• [ASSIGNMENT]
Retype only the lines running from the beginning of the entries below to the line with "L’AOC Muscadet Coteaux", both included. Do not include pictures.

• [DATASET CONTENT]
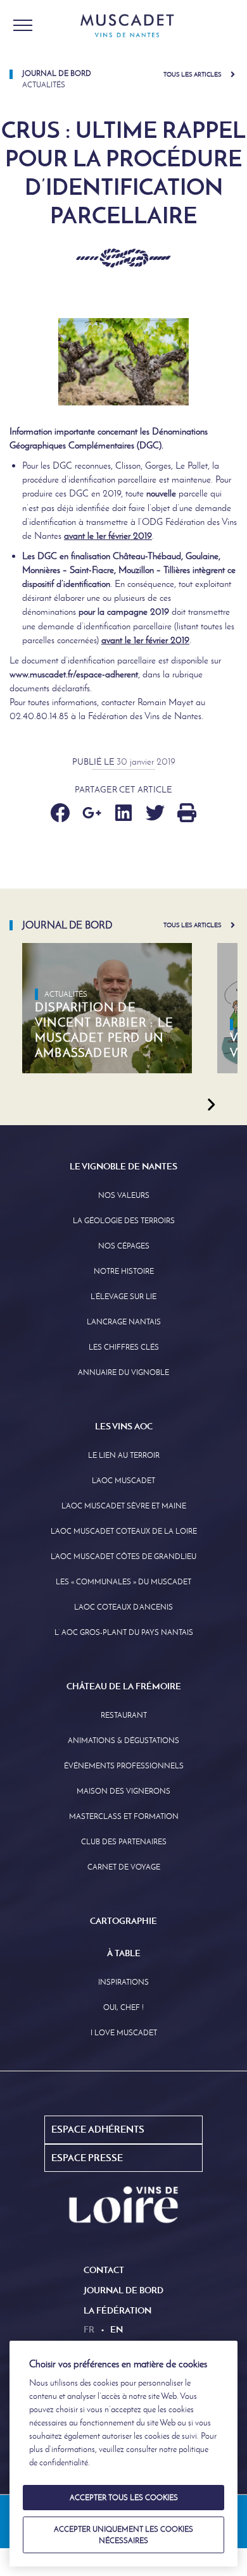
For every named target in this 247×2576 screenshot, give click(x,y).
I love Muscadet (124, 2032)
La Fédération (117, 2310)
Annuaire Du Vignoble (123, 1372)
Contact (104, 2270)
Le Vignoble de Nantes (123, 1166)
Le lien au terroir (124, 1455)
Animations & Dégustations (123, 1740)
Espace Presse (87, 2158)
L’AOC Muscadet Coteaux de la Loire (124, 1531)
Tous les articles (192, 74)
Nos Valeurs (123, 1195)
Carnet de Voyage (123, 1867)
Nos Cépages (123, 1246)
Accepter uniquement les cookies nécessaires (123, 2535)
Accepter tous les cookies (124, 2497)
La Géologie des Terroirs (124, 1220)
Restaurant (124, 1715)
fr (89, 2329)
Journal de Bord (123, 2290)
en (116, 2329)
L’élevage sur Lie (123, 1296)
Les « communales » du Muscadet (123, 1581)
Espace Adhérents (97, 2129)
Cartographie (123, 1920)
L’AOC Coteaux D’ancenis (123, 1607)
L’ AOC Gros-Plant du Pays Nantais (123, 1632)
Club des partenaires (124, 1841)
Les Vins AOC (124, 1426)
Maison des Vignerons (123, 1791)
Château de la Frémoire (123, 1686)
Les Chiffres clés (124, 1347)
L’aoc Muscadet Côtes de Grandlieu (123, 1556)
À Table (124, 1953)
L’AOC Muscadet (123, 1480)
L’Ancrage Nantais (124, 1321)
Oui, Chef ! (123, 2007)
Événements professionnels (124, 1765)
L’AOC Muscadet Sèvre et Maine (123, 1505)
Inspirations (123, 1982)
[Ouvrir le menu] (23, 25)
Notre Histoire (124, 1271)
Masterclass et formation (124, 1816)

• [OUTPUT OF THE TASK]
For every named target in this 247×2576 screenshot, give click(x,y).
I love Muscadet (124, 2032)
La Fédération (117, 2310)
Annuaire Du Vignoble (123, 1372)
Contact (104, 2270)
Le Vignoble de Nantes (123, 1166)
Le lien au terroir (124, 1455)
Animations & Dégustations (123, 1740)
Espace Presse (87, 2158)
L’AOC Muscadet Coteaux de la Loire (124, 1531)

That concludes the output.